Arsenal manager Arsene Wenger has insisted that he did not entertain the idea of selling Theo Walcott during the summer transfer window. The 27-year-old has impressed so far this season with seven goals in his first nine appearances including a first-half brace during an entertaining 3-2 win over Bob Bradley's Swansea on Saturday (15 October) and such encouraging performances earned a swift recall to senior England duty for 2018 World Cup qualifying under Sam Allardyce and temporary successor Gareth Southgate.
That tally is only two less than Walcott managed during a typically frustrating and injury-disrupted 2015/16 campaign, after which he was deservedly omitted from Roy Hodgson's squad for the European Championships in France. The former Southampton prodigy started just 15 times in the Premier League last term and the London Evening Standard reported in June that West Ham, offering more regular first-team football, were sounding out the possibility of making a £25m ($30.7m) offer with Arsenal in hot pursuit of Leicester striker Jamie Vardy at that stage.
Neither deal eventually came to fruition, of course, with Wenger stating defiantly in May that Walcott would stay put. Vardy, meanwhile, elected to snub a potential £20m switch to north London and instead put pen to paper on an improved four-year contract with the defending Premier League champions worth approximately £100,000-per-week.
When questioned about that interest in Walcott during a press conference held prior to Wednesday's Champions League visit of Group A minnows Ludogorets Razgrad, Wenger was quoted as saying by BBC Sport: "I have not spoken to anybody because I was not ready to let him go."

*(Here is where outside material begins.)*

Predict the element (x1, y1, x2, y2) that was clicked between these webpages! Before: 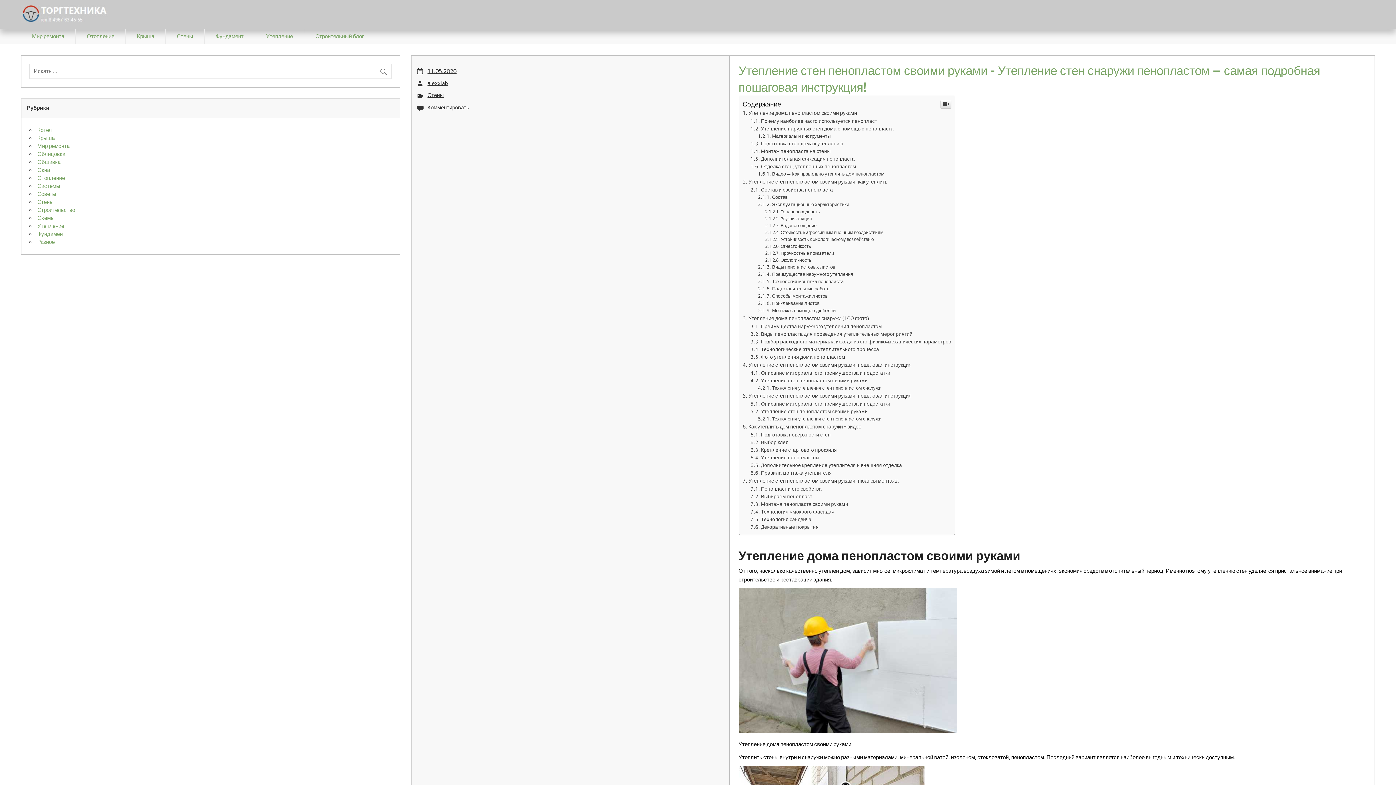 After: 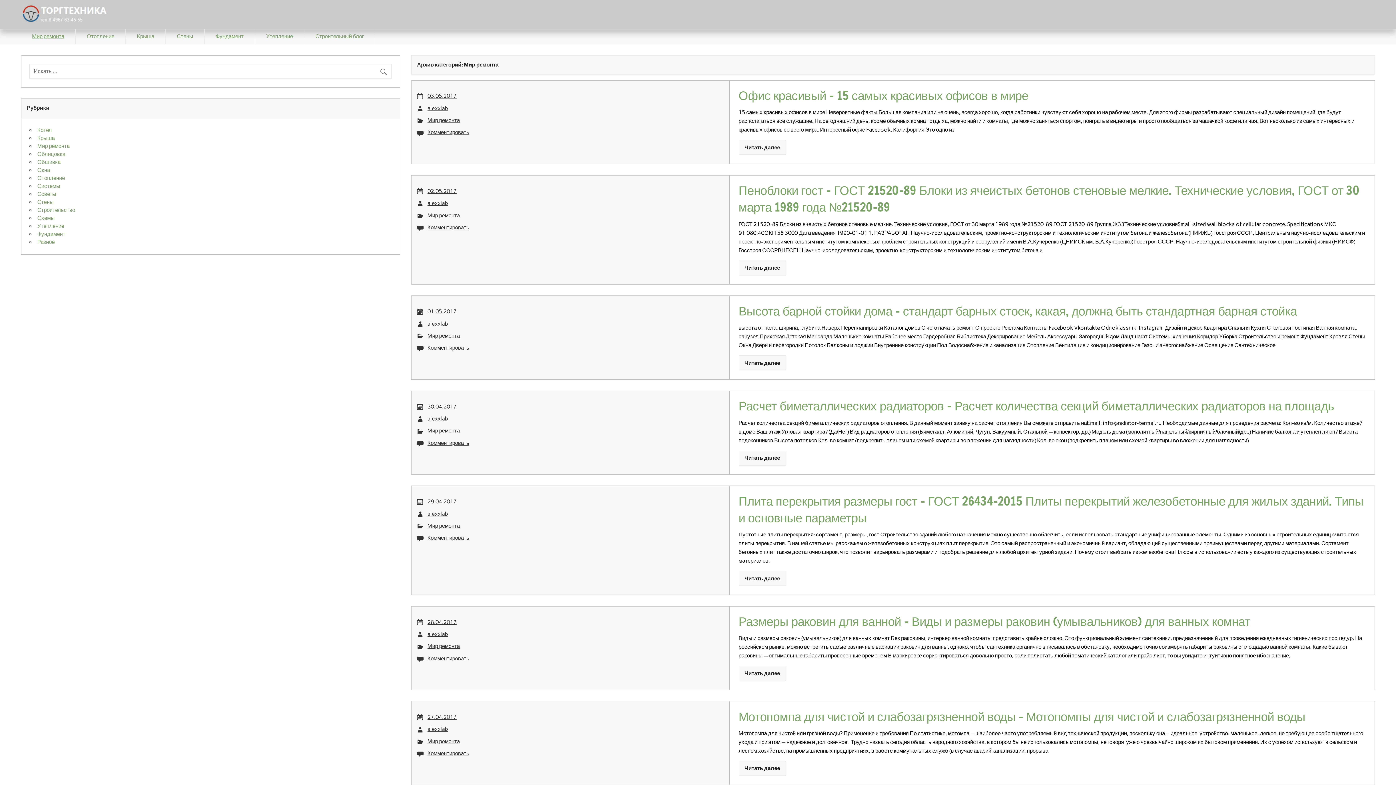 Action: label: Мир ремонта bbox: (37, 143, 69, 149)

On the player's overall form, he said: "He lets the passion for the game come out of his body and that is what you want from him. When he plays with more freedom, he lets his thoughts come out and plays with more desire because he is a less restricted player."
Wenger was also asked quizzed about the woeful disciplinary record of summer signing Granit Xhaka, who received his marching orders with 20 minutes remaining against Swansea for a highly cynical challenge on Modou Barrow that his manager believed to be worthy of a "dark yellow" rather than a "bright red". That sending off was the former Borussia Monchengladbach midfielder's eighth in just two-and-a-half years for club and country and followed his dismissal for two bookable offences in Switzerland's 2-0 win over Portugal last month.
No player in Europe's top five leagues has been sent off more often than Xhaka in that same time frame, although Wenger is confident that the 24-year-old is intelligent enough to analyse that latest mistake on his own.
"It is one red card," he added. "We are not responsible for the red cards he got somewhere else. Yes, he made a foul that could have got him a yellow card, that could have got him a red card and it was not meant to hurt anybody. It was just a late tackle to stop the counter-attack that has been punished. He is intelligent enough to analyse that as well."